Working on the assumption that you're only going to need read-only access to the files why not just merge them all together and have a second "index" file (or an index in the header) that tells you the file name, start position and length. All you need to do is seek to the start point and read the correct number of bytes. The method will vary depending on your language but it's pretty straight forward in most of them. The hardest part then becomes creating your data file + index, and even that is pretty basic!
An ISO disk image might do the trick. It should be able to hold that many files easily, and is supported by many pieces of software on all the major operating systems.
First, thank-you for expanding your question, it helps a lot in providing better answers. Given that you're going to need a SQLite database anyway, have you looked at the performance of putting it all into the database? My experience is based around SQL Server 2000/2005/2008 so I'm not positive of the capabilities of SQLite but I'm sure it's going to be a pretty fast option for looking up records and getting the data, while still allowing for delete and/or update options. Usually I would not recommend to put files inside the database, but given that the total size of all images is around 500MB for 4500 images you're looking at a little over 100K per image right? If you're using a dynamic path to store the images then in a slightly more normalized database you could have a "ImagePaths" table that maps each path to an ID, then you can look for images with that PathID and load the data from the BLOB column as needed. The XML file(s) could also be in the SQLite database, which gives you a single 'data file' for your app that can move between Windows and OSX without issue. You can simply rely on your SQLite engine to provide the performance and compatability you need.

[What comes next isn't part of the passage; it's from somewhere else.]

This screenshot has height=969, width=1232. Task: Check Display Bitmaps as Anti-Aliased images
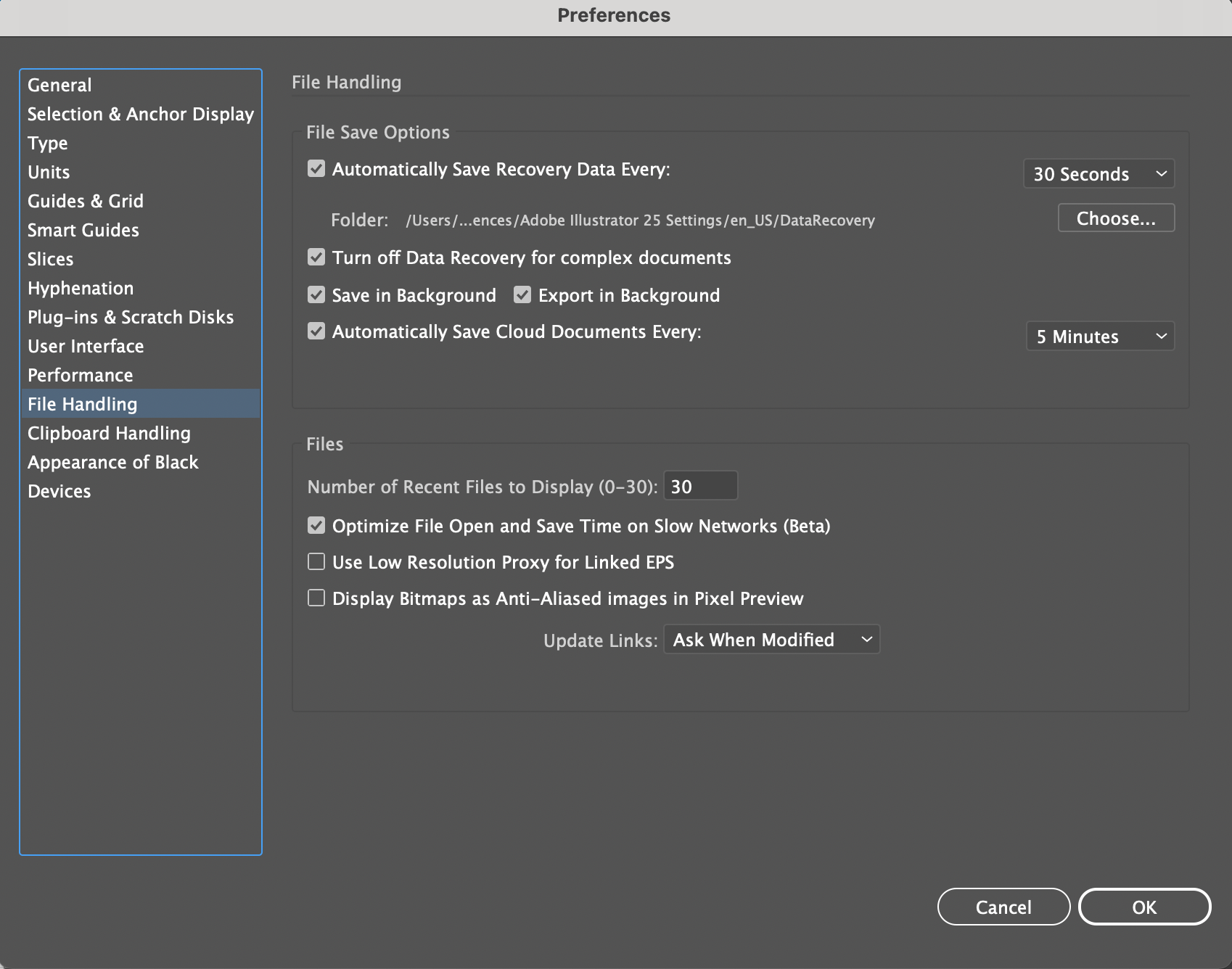[x=316, y=598]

How you optimize it depends on your usage, for example if you're frequently needing to get all images at a certain path then having a PathID (as an integer for performance) would be fast, but if you're showing all images that start with "A" and simply show the path as a property then an index on the ImageName column would be of more use. I am a little concerned though that this sounds like premature optimization, as you really need to find a solution that works 'fast enough', abstract the mechanics of it so your application (or both apps if you have both Mac and PC versions) use a simple repository or similar and then you can change the storage/retrieval method at will without any implication to your application.
Check Solid File System - it seems to be what you need.